College football: Notre Dame expects emotional lift
November 16, 2012 11:36PM
Wake Forest's Michael Campanaro (3) dives for a first down as Boston College's Sean Sylvia (19) defends during the second half of an NCAA college football game in Winston-Salem, N.C., Saturday, Nov. 3, 2012. Wake Forest won 28-14. (AP Photo/Chuck Burton)
Updated: December 19, 2012 1:43PM
SOUTH BEND, Ind. — Already feeling out of place — a Hawaiian kid shivering in the snow in northern Indiana — and watching a mediocre Notre Dame team limp to the finish line of another mediocre season with a one-point loss to Syracuse on Senior Day, it would have been understandable if high school senior Manti Te’o had written off the Irish completely.
But something about the way the Irish reacted to the loss — the rawness of the ordeal — resonated with Te’o, always a kid mature beyond his years.
“I just felt how sad it was,” Te’o recalled. “Amongst the cold and the snow and all that, I think the worst part of that was to see the pain in the players’ eyes as they were crying, leaving the stadium — not because they lost, but because that was their last experience playing under the dome.”
Four years later, Te’o — who cited the chance to experience his own Senior Day as a big reason for his decision to spurn the NFL and return to South Bend — will smack the sign and run out of the tunnel for the last time Saturday, with about 40 friends and family in the stadium, as the Irish host Wake Forest.
Notre Dame has had a troubling trend of sluggish efforts at home this season.
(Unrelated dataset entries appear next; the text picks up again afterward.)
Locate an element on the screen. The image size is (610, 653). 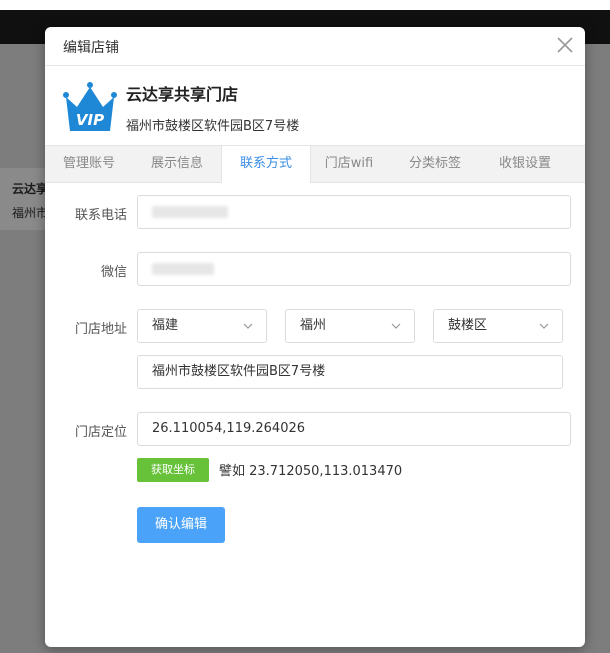
province-value: 福建 is located at coordinates (166, 326).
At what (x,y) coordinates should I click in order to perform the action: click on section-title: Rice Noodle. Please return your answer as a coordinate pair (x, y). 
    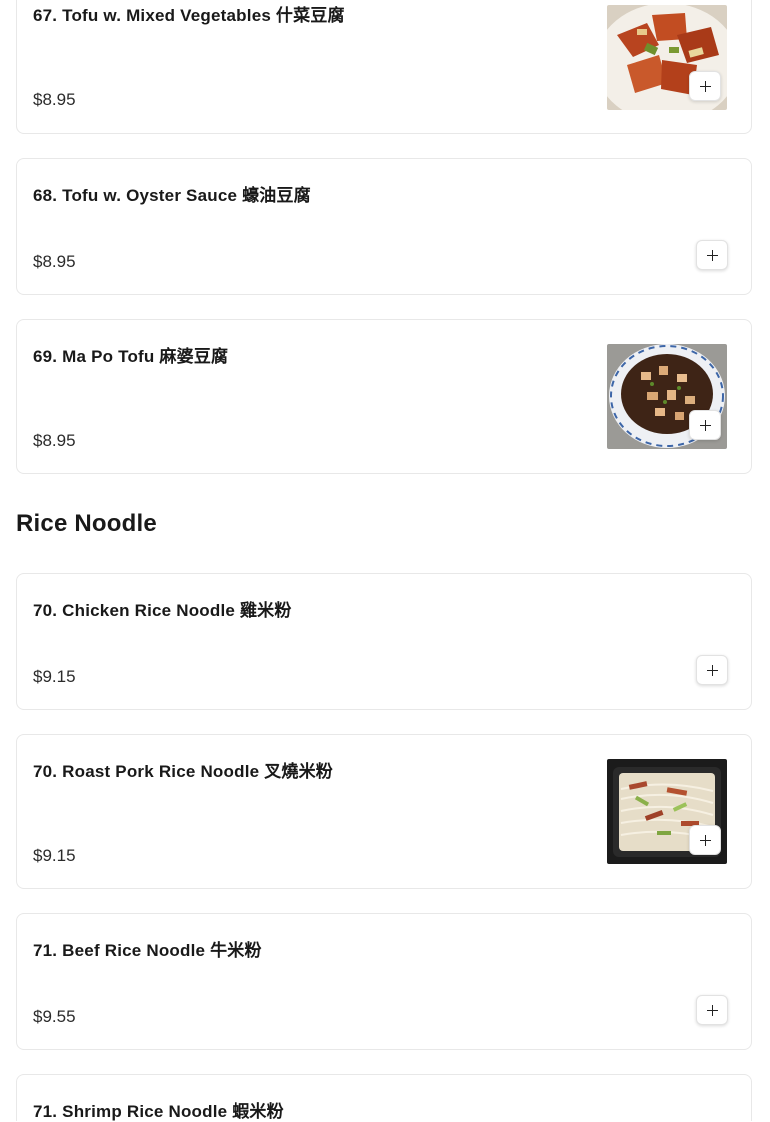
    Looking at the image, I should click on (86, 524).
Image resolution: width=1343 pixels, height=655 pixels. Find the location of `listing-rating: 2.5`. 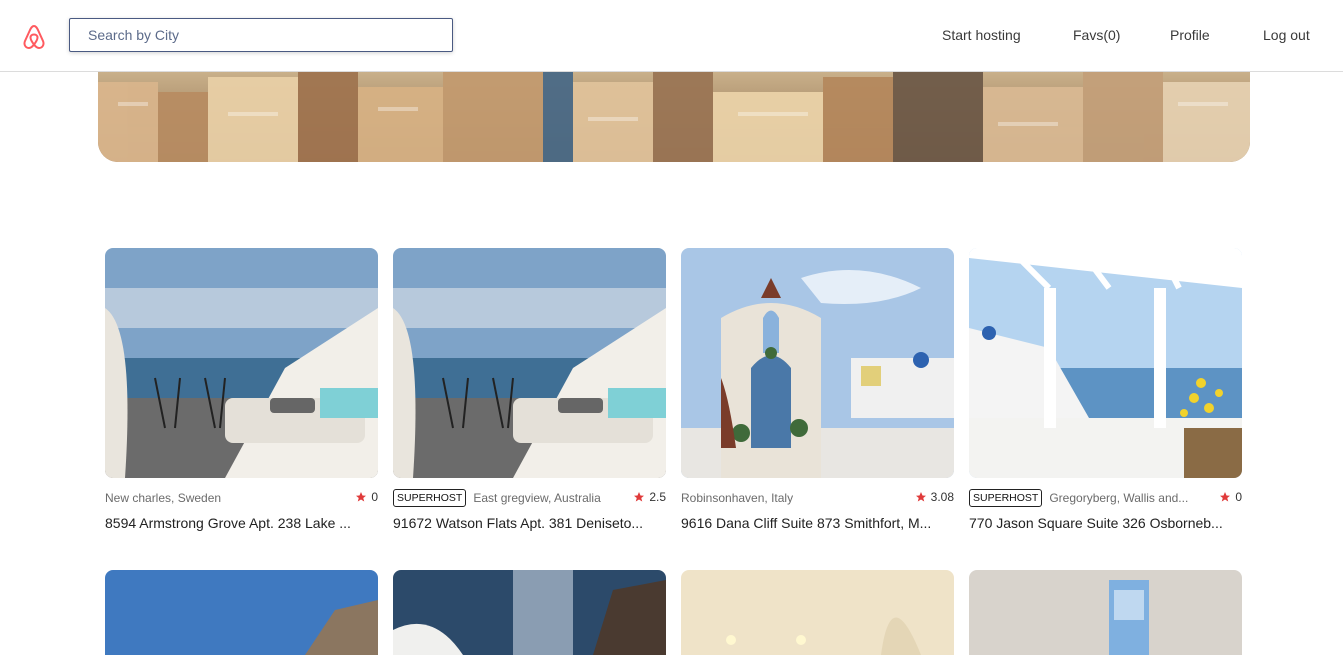

listing-rating: 2.5 is located at coordinates (650, 497).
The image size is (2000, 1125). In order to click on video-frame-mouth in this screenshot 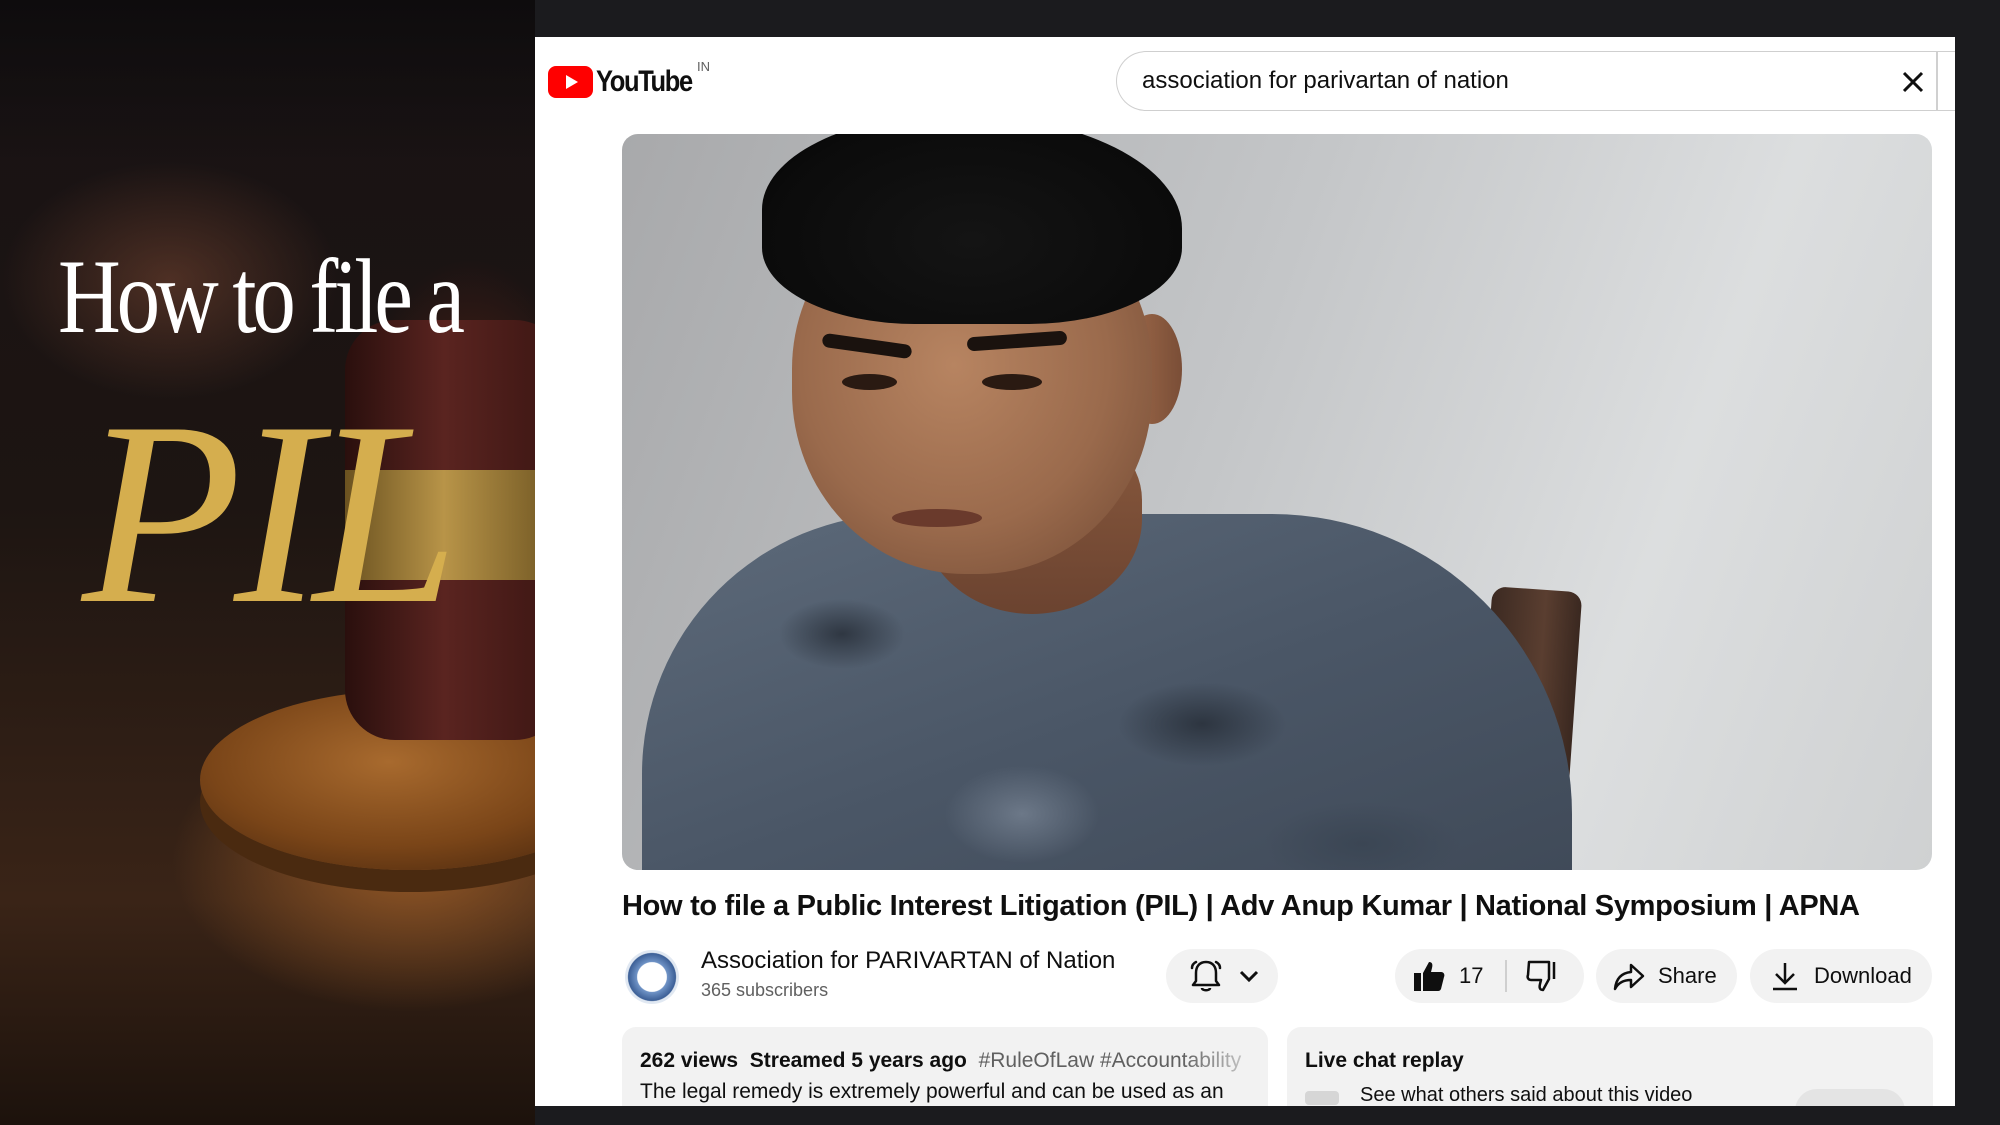, I will do `click(937, 518)`.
But the Irish expect the Senior Day emotions to carry them as they continue to chase a perfect season and a national championship.
“You never want to send your seniors out with a loss,” said Te’o’s best friend and high school teammate Robby Toma, also a senior. “It’s going to be our last time in that stadium together with his team. We’re going to play with a lot of emotion, but it’ll be controlled emotion.”
The fifth-year seniors on this team — guys like defensive end Kapron Lewis-Moore, receiver John Goodman, and linemen Braxston Cave and Mike Golic Jr. — came to Notre Dame in the wake of the 2007 debacle, a three-win season that was Notre Dame’s worst in 44 years. The next class — guys like Te’o, Toma, Theo Riddick, Cierre Wood, Zack Martin and Zeke Motta — endured three middling campaigns before this season’s stunning rise to the top of the rankings. The miseries of years past have made this soaring swan song sweeter.
“The one thing that keeps me going is you can’t really forget where you came from,” Lewis-Moore said. “Thinking about those lows when we first got here, and just seeing this thing grow, seeing this program grow — it’s just something amazing.”
A slip-up against Wake Forest — a team that actually led the Irish at the half last year before two third-quarter touchdowns gave Notre Dame a 24-17 victory — would end those championship dreams before the Irish even finish the season at USC next week. Wake Forest is just 5-5, with a pass defense and a rush offense hovering near the bottom of the nation, but the Deacons have forced six fumbles in their past five games — holding three of those opponents to fewer than 55 yards on the ground — and Notre Dame has turned the ball over five times in the last two weeks.
Key player: Wake Forest wideout Michael Campanaro figures to play a heavy role for the Deacons, who shouldn’t be able to do much in the ground game against the Irish. Campanaro has had 12 or more catches three times this season, including 16 two weeks ago against Boston College. He’s also thrown three touchdown passes in his career.
Wake will win if: The Irish have a complete and utter team meltdown.
ND will win if: The Irish stick to what works — controlling time of possession on the ground, limiting turnovers, and playing stifling defense.